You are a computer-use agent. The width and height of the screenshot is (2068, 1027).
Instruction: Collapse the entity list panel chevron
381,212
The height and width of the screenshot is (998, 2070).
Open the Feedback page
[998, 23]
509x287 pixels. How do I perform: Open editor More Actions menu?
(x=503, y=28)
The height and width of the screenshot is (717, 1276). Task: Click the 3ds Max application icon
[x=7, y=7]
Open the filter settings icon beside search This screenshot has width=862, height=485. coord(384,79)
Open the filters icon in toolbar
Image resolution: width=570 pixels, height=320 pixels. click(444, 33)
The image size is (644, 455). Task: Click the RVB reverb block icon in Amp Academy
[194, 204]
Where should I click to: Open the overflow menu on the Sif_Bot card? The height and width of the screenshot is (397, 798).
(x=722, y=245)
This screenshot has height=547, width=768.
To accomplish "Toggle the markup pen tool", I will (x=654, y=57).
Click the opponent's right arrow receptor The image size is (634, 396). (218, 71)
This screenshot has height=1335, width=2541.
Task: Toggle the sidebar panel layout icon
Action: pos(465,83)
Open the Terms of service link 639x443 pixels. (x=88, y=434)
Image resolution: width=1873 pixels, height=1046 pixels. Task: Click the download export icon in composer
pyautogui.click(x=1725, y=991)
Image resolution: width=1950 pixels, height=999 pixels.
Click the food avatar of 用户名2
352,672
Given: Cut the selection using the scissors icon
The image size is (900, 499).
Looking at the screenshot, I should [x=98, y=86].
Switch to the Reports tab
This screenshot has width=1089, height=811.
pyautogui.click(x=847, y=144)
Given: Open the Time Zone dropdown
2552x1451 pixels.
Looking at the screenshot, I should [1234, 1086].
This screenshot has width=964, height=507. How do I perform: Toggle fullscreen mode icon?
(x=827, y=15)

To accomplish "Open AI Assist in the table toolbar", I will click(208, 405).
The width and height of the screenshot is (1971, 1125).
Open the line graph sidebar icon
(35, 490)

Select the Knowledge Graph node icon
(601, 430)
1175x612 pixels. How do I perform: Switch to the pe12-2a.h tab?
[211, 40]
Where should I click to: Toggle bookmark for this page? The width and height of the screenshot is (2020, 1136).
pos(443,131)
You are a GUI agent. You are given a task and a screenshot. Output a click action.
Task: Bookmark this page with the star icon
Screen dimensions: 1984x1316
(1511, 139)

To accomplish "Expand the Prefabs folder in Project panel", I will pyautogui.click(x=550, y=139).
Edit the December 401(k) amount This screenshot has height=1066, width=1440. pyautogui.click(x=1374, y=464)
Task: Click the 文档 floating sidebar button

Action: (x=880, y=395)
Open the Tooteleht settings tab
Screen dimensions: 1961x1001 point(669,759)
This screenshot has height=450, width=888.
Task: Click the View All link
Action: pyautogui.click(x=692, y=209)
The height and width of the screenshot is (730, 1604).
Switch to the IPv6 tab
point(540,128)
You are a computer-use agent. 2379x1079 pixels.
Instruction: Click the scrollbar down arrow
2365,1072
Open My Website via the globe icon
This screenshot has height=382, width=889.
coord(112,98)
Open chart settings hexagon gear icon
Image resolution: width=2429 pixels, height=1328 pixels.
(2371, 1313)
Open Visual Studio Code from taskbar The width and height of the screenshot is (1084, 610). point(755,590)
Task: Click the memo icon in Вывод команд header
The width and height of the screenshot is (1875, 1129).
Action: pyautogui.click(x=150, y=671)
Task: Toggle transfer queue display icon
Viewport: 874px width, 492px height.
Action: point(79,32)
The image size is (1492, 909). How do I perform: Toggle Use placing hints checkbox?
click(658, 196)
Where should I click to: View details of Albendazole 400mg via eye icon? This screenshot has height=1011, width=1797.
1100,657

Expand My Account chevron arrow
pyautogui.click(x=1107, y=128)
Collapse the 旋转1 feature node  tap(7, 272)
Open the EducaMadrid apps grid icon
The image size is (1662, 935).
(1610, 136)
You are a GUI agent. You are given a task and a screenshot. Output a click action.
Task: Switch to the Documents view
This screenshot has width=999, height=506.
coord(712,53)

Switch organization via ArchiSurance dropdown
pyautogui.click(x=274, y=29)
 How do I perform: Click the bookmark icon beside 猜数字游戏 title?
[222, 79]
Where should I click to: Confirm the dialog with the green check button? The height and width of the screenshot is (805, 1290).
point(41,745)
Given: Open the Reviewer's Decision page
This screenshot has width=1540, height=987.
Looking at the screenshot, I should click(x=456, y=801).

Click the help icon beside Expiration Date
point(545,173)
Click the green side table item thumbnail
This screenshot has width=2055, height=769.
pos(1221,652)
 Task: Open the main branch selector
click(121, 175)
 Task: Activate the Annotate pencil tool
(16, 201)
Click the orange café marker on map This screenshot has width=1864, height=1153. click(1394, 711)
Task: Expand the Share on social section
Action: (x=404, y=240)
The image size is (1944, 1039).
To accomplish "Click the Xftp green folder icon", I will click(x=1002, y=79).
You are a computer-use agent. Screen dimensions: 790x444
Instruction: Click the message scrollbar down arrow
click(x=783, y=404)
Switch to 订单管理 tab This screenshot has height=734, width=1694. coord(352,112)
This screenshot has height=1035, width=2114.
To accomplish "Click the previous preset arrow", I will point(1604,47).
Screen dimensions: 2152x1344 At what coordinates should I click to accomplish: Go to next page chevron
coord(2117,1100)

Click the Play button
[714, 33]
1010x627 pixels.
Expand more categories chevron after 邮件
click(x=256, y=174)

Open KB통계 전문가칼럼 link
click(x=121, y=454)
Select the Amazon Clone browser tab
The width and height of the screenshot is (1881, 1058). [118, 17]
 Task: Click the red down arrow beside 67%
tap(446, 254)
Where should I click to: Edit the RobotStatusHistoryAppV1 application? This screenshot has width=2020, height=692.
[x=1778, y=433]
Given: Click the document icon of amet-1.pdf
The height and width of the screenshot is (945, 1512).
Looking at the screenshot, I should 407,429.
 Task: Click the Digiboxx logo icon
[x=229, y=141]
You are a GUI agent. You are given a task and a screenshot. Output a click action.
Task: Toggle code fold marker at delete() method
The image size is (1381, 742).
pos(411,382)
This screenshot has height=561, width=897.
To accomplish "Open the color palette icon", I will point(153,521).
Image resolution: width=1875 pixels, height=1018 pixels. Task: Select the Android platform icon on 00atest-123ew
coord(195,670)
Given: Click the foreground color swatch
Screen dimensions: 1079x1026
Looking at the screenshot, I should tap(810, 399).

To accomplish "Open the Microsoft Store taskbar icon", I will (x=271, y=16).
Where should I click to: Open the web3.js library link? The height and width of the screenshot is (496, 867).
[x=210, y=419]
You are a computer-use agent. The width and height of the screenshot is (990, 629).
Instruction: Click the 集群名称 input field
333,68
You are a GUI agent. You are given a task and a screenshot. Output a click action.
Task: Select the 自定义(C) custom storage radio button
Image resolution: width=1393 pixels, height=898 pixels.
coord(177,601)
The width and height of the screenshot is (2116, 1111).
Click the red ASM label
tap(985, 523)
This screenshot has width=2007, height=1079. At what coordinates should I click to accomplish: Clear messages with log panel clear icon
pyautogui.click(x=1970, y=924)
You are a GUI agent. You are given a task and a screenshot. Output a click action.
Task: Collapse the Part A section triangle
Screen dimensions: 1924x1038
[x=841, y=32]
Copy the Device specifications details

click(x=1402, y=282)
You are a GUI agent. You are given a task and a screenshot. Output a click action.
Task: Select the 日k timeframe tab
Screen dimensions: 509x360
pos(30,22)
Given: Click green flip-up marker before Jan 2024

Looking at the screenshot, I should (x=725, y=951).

ABOUT THIS EXERCISE
Your task is to give the records above again, exactly.

RESULT
You are a computer-use agent. The width and height of the screenshot is (2068, 1027).
Instruction: Collapse the entity list panel chevron
381,212
The height and width of the screenshot is (998, 2070).
Open the Feedback page
[998, 23]
509x287 pixels. How do I perform: Open editor More Actions menu?
(x=503, y=28)
The height and width of the screenshot is (717, 1276). Task: Click the 3ds Max application icon
[x=7, y=7]
Open the filter settings icon beside search This screenshot has width=862, height=485. coord(384,79)
Open the filters icon in toolbar
Image resolution: width=570 pixels, height=320 pixels. click(444, 33)
The image size is (644, 455). Task: Click the RVB reverb block icon in Amp Academy
[194, 204]
Where should I click to: Open the overflow menu on the Sif_Bot card? The height and width of the screenshot is (397, 798).
(x=722, y=245)
This screenshot has height=547, width=768.
To accomplish "Toggle the markup pen tool", I will (x=654, y=57).
Click the opponent's right arrow receptor The image size is (634, 396). (218, 71)
This screenshot has height=1335, width=2541.
Task: Toggle the sidebar panel layout icon
Action: pos(465,83)
Open the Terms of service link 639x443 pixels. (x=88, y=434)
Image resolution: width=1873 pixels, height=1046 pixels. Task: Click the download export icon in composer
pyautogui.click(x=1725, y=991)
Image resolution: width=1950 pixels, height=999 pixels.
Click the food avatar of 用户名2
352,672
Given: Cut the selection using the scissors icon
The image size is (900, 499).
Looking at the screenshot, I should [x=98, y=86].
Switch to the Reports tab
This screenshot has width=1089, height=811.
pyautogui.click(x=847, y=144)
Given: Open the Time Zone dropdown
2552x1451 pixels.
Looking at the screenshot, I should [1234, 1086].
This screenshot has width=964, height=507. How do I perform: Toggle fullscreen mode icon?
(x=827, y=15)

To accomplish "Open AI Assist in the table toolbar", I will click(208, 405).
The width and height of the screenshot is (1971, 1125).
Open the line graph sidebar icon
(35, 490)

Select the Knowledge Graph node icon
(601, 430)
1175x612 pixels. How do I perform: Switch to the pe12-2a.h tab?
[211, 40]
Where should I click to: Toggle bookmark for this page? The width and height of the screenshot is (2020, 1136).
pos(443,131)
You are a GUI agent. You are given a task and a screenshot. Output a click action.
Task: Bookmark this page with the star icon
Screen dimensions: 1984x1316
(1511, 139)

To accomplish "Expand the Prefabs folder in Project panel", I will pyautogui.click(x=550, y=139).
Edit the December 401(k) amount This screenshot has height=1066, width=1440. pyautogui.click(x=1374, y=464)
Task: Click the 文档 floating sidebar button

Action: (x=880, y=395)
Open the Tooteleht settings tab
Screen dimensions: 1961x1001 point(669,759)
This screenshot has height=450, width=888.
Task: Click the View All link
Action: pyautogui.click(x=692, y=209)
The height and width of the screenshot is (730, 1604).
Switch to the IPv6 tab
point(540,128)
You are a computer-use agent. 2379x1079 pixels.
Instruction: Click the scrollbar down arrow
2365,1072
Open My Website via the globe icon
This screenshot has height=382, width=889.
coord(112,98)
Open chart settings hexagon gear icon
Image resolution: width=2429 pixels, height=1328 pixels.
(2371, 1313)
Open Visual Studio Code from taskbar The width and height of the screenshot is (1084, 610). point(755,590)
Task: Click the memo icon in Вывод команд header
The width and height of the screenshot is (1875, 1129).
Action: pyautogui.click(x=150, y=671)
Task: Toggle transfer queue display icon
Viewport: 874px width, 492px height.
Action: point(79,32)
The image size is (1492, 909). How do I perform: Toggle Use placing hints checkbox?
click(658, 196)
Where should I click to: View details of Albendazole 400mg via eye icon? This screenshot has height=1011, width=1797.
1100,657

Expand My Account chevron arrow
pyautogui.click(x=1107, y=128)
Collapse the 旋转1 feature node  tap(7, 272)
Open the EducaMadrid apps grid icon
The image size is (1662, 935).
(1610, 136)
You are a GUI agent. You are given a task and a screenshot. Output a click action.
Task: Switch to the Documents view
This screenshot has width=999, height=506.
coord(712,53)

Switch organization via ArchiSurance dropdown
pyautogui.click(x=274, y=29)
 How do I perform: Click the bookmark icon beside 猜数字游戏 title?
[222, 79]
Where should I click to: Confirm the dialog with the green check button? The height and width of the screenshot is (805, 1290).
point(41,745)
Given: Open the Reviewer's Decision page
This screenshot has width=1540, height=987.
Looking at the screenshot, I should click(x=456, y=801).

Click the help icon beside Expiration Date
point(545,173)
Click the green side table item thumbnail
This screenshot has width=2055, height=769.
pos(1221,652)
 Task: Open the main branch selector
click(121, 175)
 Task: Activate the Annotate pencil tool
(16, 201)
Click the orange café marker on map This screenshot has width=1864, height=1153. click(1394, 711)
Task: Expand the Share on social section
Action: (x=404, y=240)
The image size is (1944, 1039).
To accomplish "Click the Xftp green folder icon", I will click(x=1002, y=79).
You are a computer-use agent. Screen dimensions: 790x444
Instruction: Click the message scrollbar down arrow
click(x=783, y=404)
Switch to 订单管理 tab This screenshot has height=734, width=1694. coord(352,112)
This screenshot has height=1035, width=2114.
To accomplish "Click the previous preset arrow", I will point(1604,47).
Screen dimensions: 2152x1344 At what coordinates should I click to accomplish: Go to next page chevron
coord(2117,1100)

Click the Play button
[714, 33]
1010x627 pixels.
Expand more categories chevron after 邮件
click(x=256, y=174)

Open KB통계 전문가칼럼 link
click(x=121, y=454)
Select the Amazon Clone browser tab
The width and height of the screenshot is (1881, 1058). [118, 17]
 Task: Click the red down arrow beside 67%
tap(446, 254)
Where should I click to: Edit the RobotStatusHistoryAppV1 application? This screenshot has width=2020, height=692.
[x=1778, y=433]
Given: Click the document icon of amet-1.pdf
The height and width of the screenshot is (945, 1512).
Looking at the screenshot, I should 407,429.
 Task: Click the Digiboxx logo icon
[x=229, y=141]
You are a GUI agent. You are given a task and a screenshot. Output a click action.
Task: Toggle code fold marker at delete() method
The image size is (1381, 742).
pos(411,382)
This screenshot has height=561, width=897.
To accomplish "Open the color palette icon", I will point(153,521).
Image resolution: width=1875 pixels, height=1018 pixels. Task: Select the Android platform icon on 00atest-123ew
coord(195,670)
Given: Click the foreground color swatch
Screen dimensions: 1079x1026
Looking at the screenshot, I should tap(810, 399).

To accomplish "Open the Microsoft Store taskbar icon", I will (x=271, y=16).
Where should I click to: Open the web3.js library link? The height and width of the screenshot is (496, 867).
[x=210, y=419]
You are a computer-use agent. The width and height of the screenshot is (990, 629).
Instruction: Click the 集群名称 input field
333,68
You are a GUI agent. You are given a task and a screenshot. Output a click action.
Task: Select the 自定义(C) custom storage radio button
Image resolution: width=1393 pixels, height=898 pixels.
coord(177,601)
The width and height of the screenshot is (2116, 1111).
Click the red ASM label
tap(985, 523)
This screenshot has width=2007, height=1079. At what coordinates should I click to accomplish: Clear messages with log panel clear icon
pyautogui.click(x=1970, y=924)
You are a GUI agent. You are given a task and a screenshot. Output a click action.
Task: Collapse the Part A section triangle
Screen dimensions: 1924x1038
[x=841, y=32]
Copy the Device specifications details

click(x=1402, y=282)
You are a GUI agent. You are given a task and a screenshot. Output a click action.
Task: Select the 日k timeframe tab
Screen dimensions: 509x360
pos(30,22)
Given: Click green flip-up marker before Jan 2024

Looking at the screenshot, I should (x=725, y=951).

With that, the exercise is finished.